**To do**
Please copy the material word for word, from the line containing "Where should I" through the line containing "I will point(358,139).", both included.

**Extracted records**
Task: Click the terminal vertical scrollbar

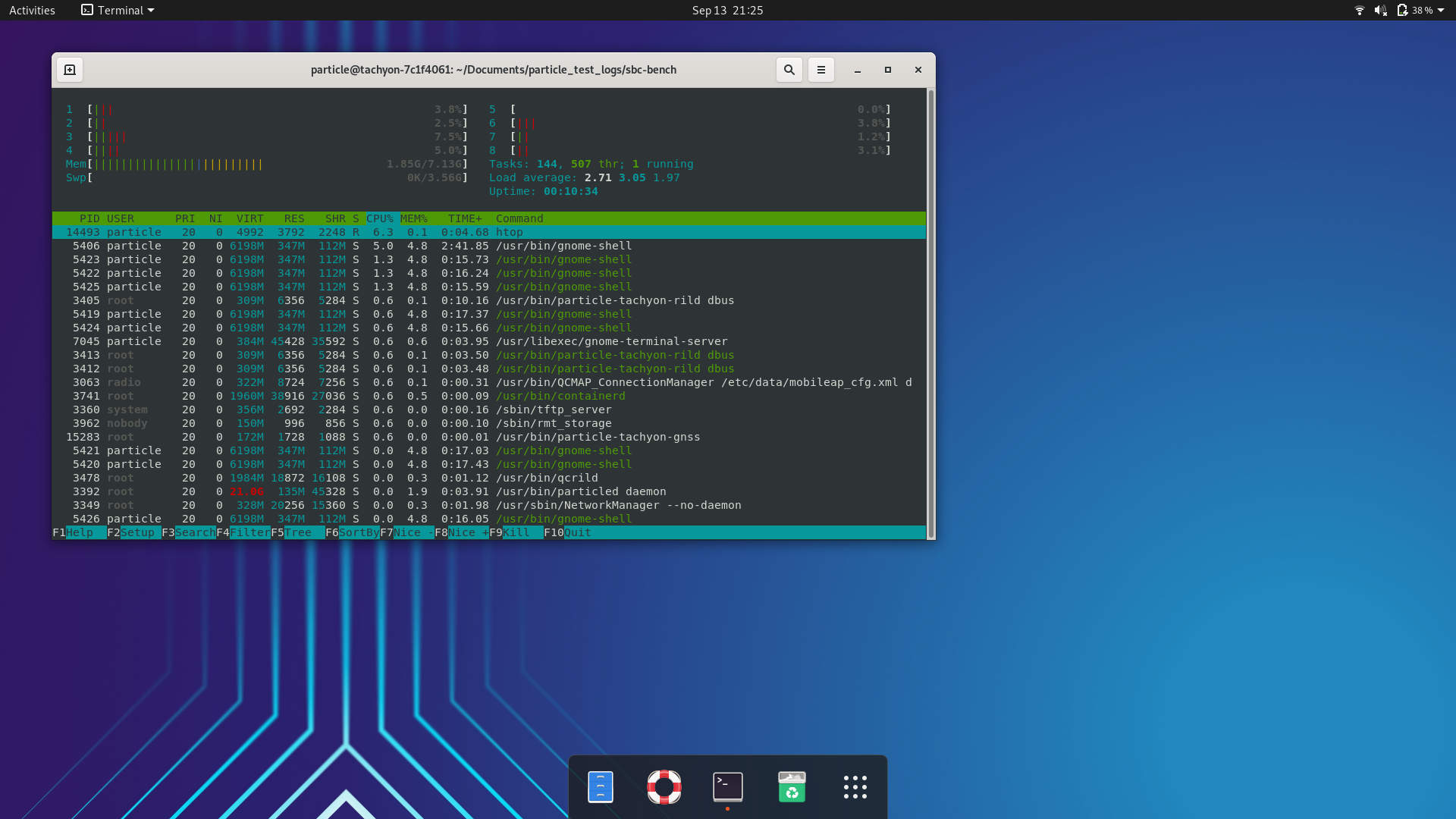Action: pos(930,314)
--
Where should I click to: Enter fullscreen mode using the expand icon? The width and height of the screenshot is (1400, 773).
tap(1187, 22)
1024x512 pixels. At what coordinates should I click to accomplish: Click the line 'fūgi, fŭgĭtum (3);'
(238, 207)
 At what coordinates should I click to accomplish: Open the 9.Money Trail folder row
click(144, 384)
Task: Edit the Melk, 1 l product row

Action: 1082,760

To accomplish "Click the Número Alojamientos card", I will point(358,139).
* * *
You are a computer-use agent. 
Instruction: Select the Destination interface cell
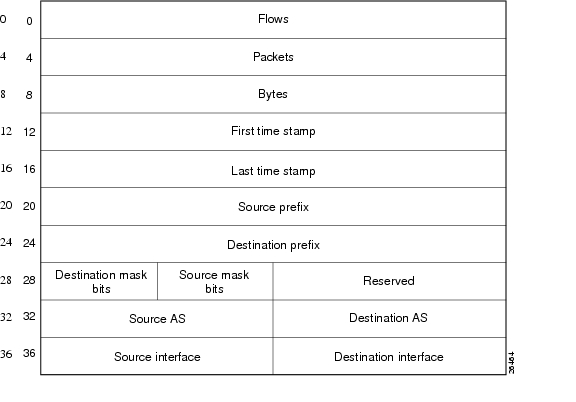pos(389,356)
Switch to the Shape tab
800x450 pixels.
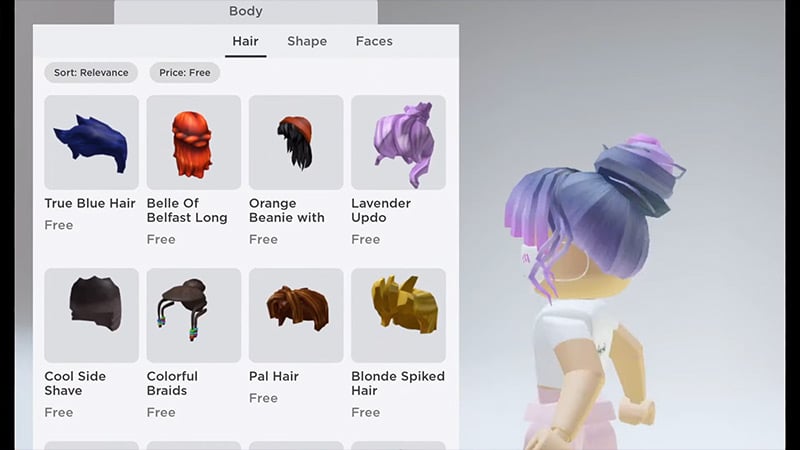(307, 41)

**Result of this task**
Where should I click to: Enter fullscreen mode using the expand icon? The width and height of the screenshot is (1400, 773).
tap(1187, 22)
1024x512 pixels. At what coordinates should I click to accomplish: Click the line 'fūgi, fŭgĭtum (3);'
(238, 207)
 At what coordinates should I click to accomplish: Open the 9.Money Trail folder row
click(144, 384)
Task: Edit the Melk, 1 l product row

Action: 1082,760

To accomplish "Click the Número Alojamientos card", I will point(358,139).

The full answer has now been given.